Selon des révélations exclusives de Jeune Afrique, une nouvelle obédience maçonnique cherche à s'établir au Cameroun à quelques mois d'une élection cruciale.
À six mois de l'élection présidentielle camerounaise, le paysage franc-maçonnique du pays connaît des bouleversements significatifs qui pourraient avoir des répercussions sur la scène politique nationale. D'après des informations exclusives révélées par Jeune Afrique, le Grand Orient de France (GO) devra statuer en juin prochain sur la reconnaissance d'une nouvelle obédience nationale : le « Grand Orient du Cameroun ».
Ce projet, porté par Yves Martin Ahanda Assiga, député à l'Assemblée nationale et chirurgien réputé à l'hôpital général de Yaoundé, vise à « revivifier » la franc-maçonnerie camerounaise. Selon des sources citées par Jeune Afrique, cette initiative naît d'un constat : l'absence des voix maçonniques dans les grands débats sociétaux alors que le pays s'apprête à vivre une présidentielle déterminante en octobre prochain.
« On n'entend pas les maçons dans les grands débats de société alors qu'en octobre, notre pays organisera une présidentielle cruciale pour notre avenir en tant que peuple », confie à Jeune Afrique l'un des frères impliqués dans le projet.
Le 18 avril dernier à Douala, berceau historique de la franc-maçonnerie camerounaise, s'est tenue une cérémonie qualifiée d'« historique » par ses organisateurs : l'allumage des feux de la loge baptisée « Lumière du Cameroun ». Il s'agit en réalité d'un « rallumage », puisqu'une loge portant ce nom avait existé avant les indépendances, accueillant des figures marquantes comme Félix Eboué, gouverneur général de l'Afrique équatoriale française, et Blaise Diagne, premier Africain ministre de la République française.

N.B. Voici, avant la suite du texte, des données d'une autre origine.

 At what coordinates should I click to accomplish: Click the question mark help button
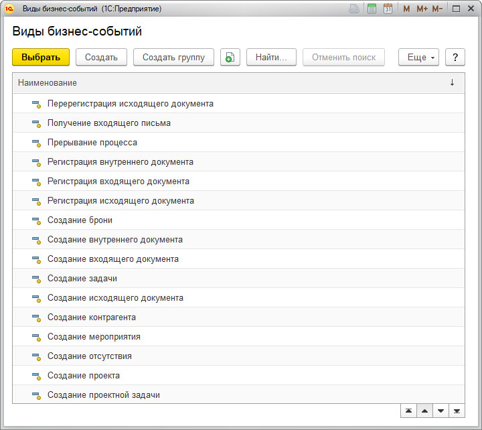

Selon les révélations de Jeune Afrique, en ressuscitant cet atelier maçonnique qui a accompagné la décolonisation avant de fermer ses portes il y a quatre-vingt-treize ans, les initiateurs font un clin d'œil vers le passé mais aussi vers l'avenir, non sans arrière-pensées politiques.
Les investigations menées par Jeune Afrique révèlent que parmi les promoteurs de cette nouvelle structure figurent des personnalités de premier plan du monde économique et juridique camerounais : Olivier Behle, ancien président du Groupement interpatronal du Cameroun (récemment renommé Gecam), occupe le poste de vénérable maître, tandis que le banquier Hervé Emmanuel Nkom et l'avocat Théodore Elessa occupent respectivement les fonctions d'orateur et de second surveillant.
Le projet est également soutenu par Richard Ndjock, secrétaire général du ministère de la Santé, qui dirige cette nouvelle organisation. Point notable révélé par l'enquête de Jeune Afrique : cette nouvelle obédience affirme compter parmi ses membres des frères proches tant du pouvoir que de l'opposition, une diversité qui pourrait s'avérer précieuse en cas de tensions post-électorales.
Malgré l'enthousiasme affiché par ses promoteurs, l'avenir de cette nouvelle obédience reste incertain. Jeune Afrique rapporte que plusieurs maçons camerounais doutent que le Grand Orient de France accorde sa patente à la nouvelle structure, notamment parce qu'elle viendrait concurrencer la Grande Loge unie du Cameroun (Gluc), déjà affiliée au Grand Orient.
Le verdict tombera en juin prochain, lors du convent du Grand Orient de France, dans un contexte où la franc-maçonnerie camerounaise apparaît plus divisée que jamais.